Assume that somebody is going to go after another person because they are rich or something. Then said person likely is driving themselves OR has a chauffer.
Let assume that this is used to go after a kid or a neighbor, etc. IOW, you just want to punish somebody. Now, you have to spend 100K to do so.
How many of you will do so? None.
This is your typical CHinese BS in which these ppl are trying to make themselves look good by making wild ass claims.
With that said, the real culprit on these was NOT Telsa, but Mobileye. And in this case, Tesla is RUNNING away from them. IOW, they know that they are too expensive for what they deliver.
I prefer the "u" in honour as it seems to be missing these days.

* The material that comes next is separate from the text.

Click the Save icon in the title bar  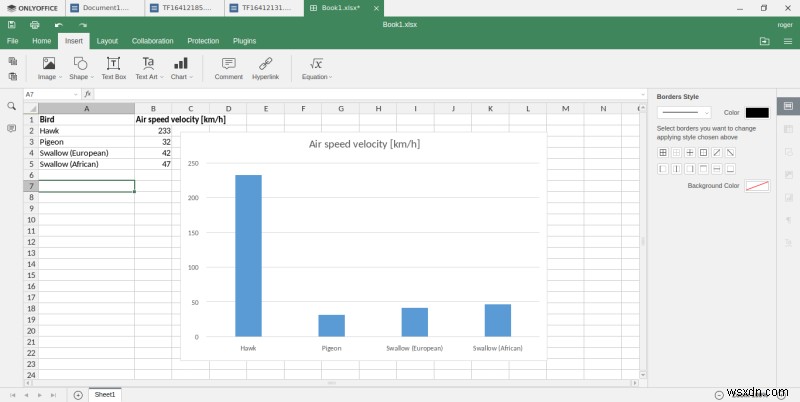coord(12,24)
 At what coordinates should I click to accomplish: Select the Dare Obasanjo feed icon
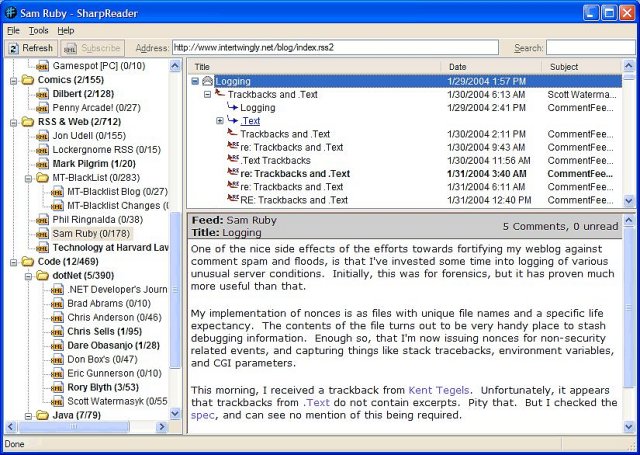coord(57,346)
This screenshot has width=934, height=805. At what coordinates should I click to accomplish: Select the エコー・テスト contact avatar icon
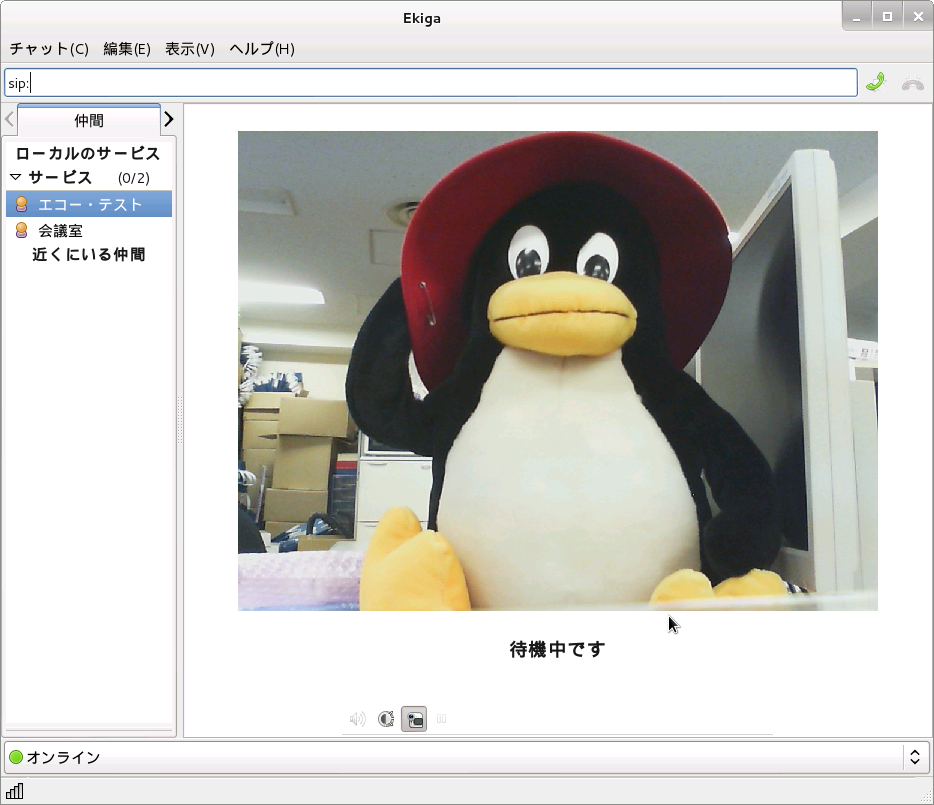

Seem to be aimed at the current Tesla autopilot is the end all evolution as far as autonomous driving is concerned? I personally would believe that this is just a starting point . It is not the end. This stuff will get better and better as time goes on . That is why as a human driver you have to be ready to take over . If someone has a better idea please tell me where my thinking is wrong
Paywalled, but whatever pittance Coyote may have won in the lower courts after being rejected by the Ninth Circuit was Pyrrhic. When Sanyo Portable Hole K. K. of Akihabara, Tokyo, became Roadrunner's exclusive supplier of these highly effective countermeasures to Coyote's use of Acme's flawed devices, Coyote's medical bills from running into unexpected canyon walls made it impossible to continue work. He now resides in an assisted care home in Tusayan, AZ, and is permanently barred by the Parks Service from ever revisiting the adjacent Grand Canyon.
Driving people have blind spots, so illusion is not required.
Faux road runner tunnel causes accident.